The biggest city in western Sudan, El Fasher, fell to the nastier of two brutal rivals last month after a two-year siege. That was followed by the worst massacre in a civil war that has already killed 150,000 people and made one-third of the population refugees, but with luck, it may be the last such event in the current cycle.
The civil war began in 2023, when the two leading generals split over who was going to run the military regime. The obvious choice was the head of the Sudanese Armed Forces (SAF), Gen. Abdul Fattah al-Burhan. His rival was Gen. Mohamed Hamdan Dagolo, also known as Hemedti.
Hemedti was an outsider, a former camel trader from the sparsely populated and mostly desert west of the country. He had created a genocidal paramilitary group known as the Janjaweed that the former dictator, Omar al-Bashir, adopted as a counterweight to the regular army.
In its early days, the Janjaweed was a camel-mounted militia massacring non-Arab tribes for Bashir in the western region called Darfur. In recent years, it has grown into a well-equipped military organization called the Rapid Support Force (RSF). Nevertheless, it should have been beaten easily by the regular army once the split happened.
How did it grow instead into a force that controls the whole western half of the country? Gold.
Most of Sudan’s gold comes from illegal “artisanal” mines in RSF-controlled Darfur.
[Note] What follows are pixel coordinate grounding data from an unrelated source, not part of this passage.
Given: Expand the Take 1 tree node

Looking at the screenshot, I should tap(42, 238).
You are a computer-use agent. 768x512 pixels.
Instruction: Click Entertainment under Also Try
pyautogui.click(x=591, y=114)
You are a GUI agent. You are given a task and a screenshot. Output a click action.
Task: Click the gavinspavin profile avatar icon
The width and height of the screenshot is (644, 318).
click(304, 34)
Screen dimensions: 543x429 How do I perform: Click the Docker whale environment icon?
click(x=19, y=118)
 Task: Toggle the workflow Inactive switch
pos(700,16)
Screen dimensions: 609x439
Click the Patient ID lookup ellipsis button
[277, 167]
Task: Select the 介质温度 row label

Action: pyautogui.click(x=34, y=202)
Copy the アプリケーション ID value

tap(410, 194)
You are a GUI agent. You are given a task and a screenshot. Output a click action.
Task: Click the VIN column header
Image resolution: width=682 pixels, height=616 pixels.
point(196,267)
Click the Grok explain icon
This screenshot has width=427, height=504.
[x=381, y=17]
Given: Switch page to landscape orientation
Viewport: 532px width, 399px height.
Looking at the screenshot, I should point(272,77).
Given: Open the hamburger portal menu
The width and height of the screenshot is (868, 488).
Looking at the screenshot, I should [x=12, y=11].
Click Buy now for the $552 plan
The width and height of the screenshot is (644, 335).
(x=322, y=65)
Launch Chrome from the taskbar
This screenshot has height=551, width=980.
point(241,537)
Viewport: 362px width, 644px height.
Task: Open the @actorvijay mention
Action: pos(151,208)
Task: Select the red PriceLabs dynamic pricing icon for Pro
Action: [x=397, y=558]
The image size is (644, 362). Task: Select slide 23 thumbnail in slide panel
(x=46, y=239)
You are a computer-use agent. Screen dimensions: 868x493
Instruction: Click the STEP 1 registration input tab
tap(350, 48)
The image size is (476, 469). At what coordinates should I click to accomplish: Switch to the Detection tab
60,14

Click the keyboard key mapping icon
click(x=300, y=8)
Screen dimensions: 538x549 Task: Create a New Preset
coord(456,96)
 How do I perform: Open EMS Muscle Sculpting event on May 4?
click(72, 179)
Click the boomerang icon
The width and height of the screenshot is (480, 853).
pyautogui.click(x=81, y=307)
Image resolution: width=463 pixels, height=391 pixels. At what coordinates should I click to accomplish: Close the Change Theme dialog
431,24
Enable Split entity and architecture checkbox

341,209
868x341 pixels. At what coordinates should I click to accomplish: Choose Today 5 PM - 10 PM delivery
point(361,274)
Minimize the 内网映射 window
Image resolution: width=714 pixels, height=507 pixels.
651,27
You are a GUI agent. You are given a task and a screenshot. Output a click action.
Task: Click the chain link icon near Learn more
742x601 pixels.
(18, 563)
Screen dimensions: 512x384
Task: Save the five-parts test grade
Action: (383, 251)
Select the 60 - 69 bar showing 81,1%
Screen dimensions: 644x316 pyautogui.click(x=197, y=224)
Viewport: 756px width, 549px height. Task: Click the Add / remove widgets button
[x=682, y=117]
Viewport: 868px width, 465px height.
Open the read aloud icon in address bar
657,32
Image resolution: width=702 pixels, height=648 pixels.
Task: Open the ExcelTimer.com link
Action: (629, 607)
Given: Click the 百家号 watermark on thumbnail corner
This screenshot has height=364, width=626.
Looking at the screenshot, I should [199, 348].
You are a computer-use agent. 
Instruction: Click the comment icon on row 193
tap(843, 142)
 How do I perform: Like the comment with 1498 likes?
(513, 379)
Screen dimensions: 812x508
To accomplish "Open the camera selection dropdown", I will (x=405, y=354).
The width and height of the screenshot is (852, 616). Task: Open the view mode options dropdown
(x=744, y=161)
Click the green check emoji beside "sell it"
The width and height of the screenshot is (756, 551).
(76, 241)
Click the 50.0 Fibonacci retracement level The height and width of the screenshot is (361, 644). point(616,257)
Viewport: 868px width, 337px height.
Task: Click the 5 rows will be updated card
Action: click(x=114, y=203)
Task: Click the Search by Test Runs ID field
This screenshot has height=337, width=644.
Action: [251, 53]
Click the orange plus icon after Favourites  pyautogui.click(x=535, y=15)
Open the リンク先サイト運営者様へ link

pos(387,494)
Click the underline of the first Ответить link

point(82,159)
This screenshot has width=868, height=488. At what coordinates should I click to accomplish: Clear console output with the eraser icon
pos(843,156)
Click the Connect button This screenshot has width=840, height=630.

Ninety per cent of it ends up in the United Arab Emirates (UAE), where it is re-melted, rebranded, and sold onwards.
The UAE has long since stopped being just another one-trick Gulf oil state. It is a country of 11 million people, with an annual gross domestic product of over half a trillion dollars — about the same as Singapore or Sweden — and only a third of its income comes from oil.
Most of those 11 million people (80 to 90 per cent) are skilled and unskilled foreign workers, mostly male, who keep the UAE economy running. In that respect, it is a typical Gulf state. But in foreign affairs, it is a grown-up country with all the usual ambitions and has become a major independent player in the region’s strategy and politics.
The region covers not just the Middle East but also northeast Africa, including Sudan — and Hemedti has long had a close relationship with the UAE. Indeed, the UAE has hired RSF fighters as mercenaries for its interventions in Yemen, Libya, and elsewhere.
But the main deal that keeps the war in Sudan going is Darfur’s gold in exchange for weapons the UAE sources from around the world. Those weapons made the RSF a force that could stand up to the Sudanese regular army.
It has now nailed down all of Darfur, admittedly the poorer and more sparsely populated half of the country, but the part where most of the gold is. Saudi Arabia, Egypt, and Iran are also being generous with aid to ensure the SAF can keep fighting.
The RSF has now set up its own rival government in Darfur and says it is open to a partition of the country. On Nov. 6, Hemedti announced he would accept a ceasefire on the existing lines, which in practice would mean a Darfur ruled by the RSF and a second partition of the old Sudan. Its “friends” did something similar in neighbouring Libya, so why not?
The African Union’s historic ban on changing former colonial borders to avoid endless border wars is fading with the rest of the “rules-based international order,” so it could easily come to that. Last stop: the Disunited States of Sudan — but first, probably, some more slaughters of the innocent.